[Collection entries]
____
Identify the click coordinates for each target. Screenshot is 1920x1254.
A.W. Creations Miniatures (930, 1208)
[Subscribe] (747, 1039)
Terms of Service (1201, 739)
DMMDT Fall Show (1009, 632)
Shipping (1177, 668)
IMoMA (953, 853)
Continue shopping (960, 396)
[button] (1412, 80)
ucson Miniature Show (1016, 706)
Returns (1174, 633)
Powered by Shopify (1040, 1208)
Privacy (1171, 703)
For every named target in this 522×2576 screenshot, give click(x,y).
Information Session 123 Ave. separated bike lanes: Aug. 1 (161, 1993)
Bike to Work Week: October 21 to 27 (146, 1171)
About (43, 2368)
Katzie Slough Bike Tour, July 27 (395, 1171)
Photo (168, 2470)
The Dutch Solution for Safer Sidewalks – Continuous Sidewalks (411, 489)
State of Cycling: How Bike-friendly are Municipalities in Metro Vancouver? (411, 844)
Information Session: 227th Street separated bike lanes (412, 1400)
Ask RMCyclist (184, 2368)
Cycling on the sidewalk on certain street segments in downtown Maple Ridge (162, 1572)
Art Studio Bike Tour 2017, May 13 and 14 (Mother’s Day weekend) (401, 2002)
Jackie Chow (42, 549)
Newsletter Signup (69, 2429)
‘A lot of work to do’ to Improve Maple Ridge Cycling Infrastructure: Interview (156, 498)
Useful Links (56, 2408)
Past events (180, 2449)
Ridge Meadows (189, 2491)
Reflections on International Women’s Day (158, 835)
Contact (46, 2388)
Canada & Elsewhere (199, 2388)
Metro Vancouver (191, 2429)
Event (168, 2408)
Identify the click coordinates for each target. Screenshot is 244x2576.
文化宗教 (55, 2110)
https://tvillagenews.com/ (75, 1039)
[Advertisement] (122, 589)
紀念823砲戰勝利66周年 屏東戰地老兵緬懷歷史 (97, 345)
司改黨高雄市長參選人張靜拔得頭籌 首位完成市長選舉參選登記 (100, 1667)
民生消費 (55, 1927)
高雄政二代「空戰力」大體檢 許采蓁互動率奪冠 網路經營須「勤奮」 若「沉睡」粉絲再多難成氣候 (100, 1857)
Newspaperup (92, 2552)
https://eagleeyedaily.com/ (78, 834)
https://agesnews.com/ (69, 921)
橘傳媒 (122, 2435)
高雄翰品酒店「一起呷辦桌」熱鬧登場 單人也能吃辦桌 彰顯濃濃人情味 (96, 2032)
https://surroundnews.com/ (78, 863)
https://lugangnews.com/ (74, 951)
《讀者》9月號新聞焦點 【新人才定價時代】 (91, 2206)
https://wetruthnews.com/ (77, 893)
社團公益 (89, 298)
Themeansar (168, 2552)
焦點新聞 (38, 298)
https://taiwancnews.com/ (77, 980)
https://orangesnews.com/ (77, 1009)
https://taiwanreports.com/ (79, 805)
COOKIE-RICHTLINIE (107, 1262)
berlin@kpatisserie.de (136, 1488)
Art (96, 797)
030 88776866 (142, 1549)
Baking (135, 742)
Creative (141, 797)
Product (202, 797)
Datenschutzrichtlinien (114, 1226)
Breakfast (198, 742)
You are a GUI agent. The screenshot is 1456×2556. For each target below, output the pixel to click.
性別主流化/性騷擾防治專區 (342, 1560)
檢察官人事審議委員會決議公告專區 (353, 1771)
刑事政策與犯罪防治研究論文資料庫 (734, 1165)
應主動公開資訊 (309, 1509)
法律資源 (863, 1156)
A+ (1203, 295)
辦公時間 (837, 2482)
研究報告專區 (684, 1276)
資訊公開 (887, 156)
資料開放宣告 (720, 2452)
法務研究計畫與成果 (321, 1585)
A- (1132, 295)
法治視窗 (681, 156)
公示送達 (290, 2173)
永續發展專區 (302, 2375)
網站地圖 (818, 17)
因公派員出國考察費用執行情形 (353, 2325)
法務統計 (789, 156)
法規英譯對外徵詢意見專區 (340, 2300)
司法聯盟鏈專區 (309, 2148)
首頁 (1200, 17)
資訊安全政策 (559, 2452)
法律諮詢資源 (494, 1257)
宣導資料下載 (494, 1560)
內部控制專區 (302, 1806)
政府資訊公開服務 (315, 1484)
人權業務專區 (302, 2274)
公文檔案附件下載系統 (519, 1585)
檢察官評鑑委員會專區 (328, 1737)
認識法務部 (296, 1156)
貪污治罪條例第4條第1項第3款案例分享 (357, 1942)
____
### To do
Copy only the entries from the first line to the line with "https://lugangnews.com/ (74, 951)", each exactly as it appears.

### Answer to this problem
Identify the click coordinates for each target. Screenshot is 1920x1254.
A.W. Creations Miniatures (930, 1208)
[Subscribe] (747, 1039)
Terms of Service (1201, 739)
DMMDT Fall Show (1009, 632)
Shipping (1177, 668)
IMoMA (953, 853)
Continue shopping (960, 396)
[button] (1412, 80)
ucson Miniature Show (1016, 706)
Returns (1174, 633)
Powered by Shopify (1040, 1208)
Privacy (1171, 703)
For every named target in this 522×2576 screenshot, give click(x,y).
Information Session 123 Ave. separated bike lanes: Aug. 1 (161, 1993)
Bike to Work Week: October 21 to 27 (146, 1171)
About (43, 2368)
Katzie Slough Bike Tour, July 27 (395, 1171)
Photo (168, 2470)
The Dutch Solution for Safer Sidewalks – Continuous Sidewalks (411, 489)
State of Cycling: How Bike-friendly are Municipalities in Metro Vancouver? (411, 844)
Information Session: 227th Street separated bike lanes (412, 1400)
Ask RMCyclist (184, 2368)
Cycling on the sidewalk on certain street segments in downtown Maple Ridge (162, 1572)
Art Studio Bike Tour 2017, May 13 and 14 (Mother’s Day weekend) (401, 2002)
Jackie Chow (42, 549)
Newsletter Signup (69, 2429)
‘A lot of work to do’ to Improve Maple Ridge Cycling Infrastructure: Interview (156, 498)
Useful Links (56, 2408)
Past events (180, 2449)
Ridge Meadows (189, 2491)
Reflections on International Women’s Day (158, 835)
Contact (46, 2388)
Canada & Elsewhere (199, 2388)
Metro Vancouver (191, 2429)
Event (168, 2408)
Identify the click coordinates for each target. Screenshot is 244x2576.
文化宗教 (55, 2110)
https://tvillagenews.com/ (75, 1039)
[Advertisement] (122, 589)
紀念823砲戰勝利66周年 屏東戰地老兵緬懷歷史 (97, 345)
司改黨高雄市長參選人張靜拔得頭籌 首位完成市長選舉參選登記 (100, 1667)
民生消費 (55, 1927)
高雄政二代「空戰力」大體檢 許采蓁互動率奪冠 網路經營須「勤奮」 若「沉睡」粉絲再多難成氣候 (100, 1857)
Newspaperup (92, 2552)
https://eagleeyedaily.com/ (78, 834)
https://agesnews.com/ (69, 921)
橘傳媒 (122, 2435)
高雄翰品酒店「一起呷辦桌」熱鬧登場 單人也能吃辦桌 彰顯濃濃人情味 (96, 2032)
https://surroundnews.com/ (78, 863)
https://lugangnews.com/ (74, 951)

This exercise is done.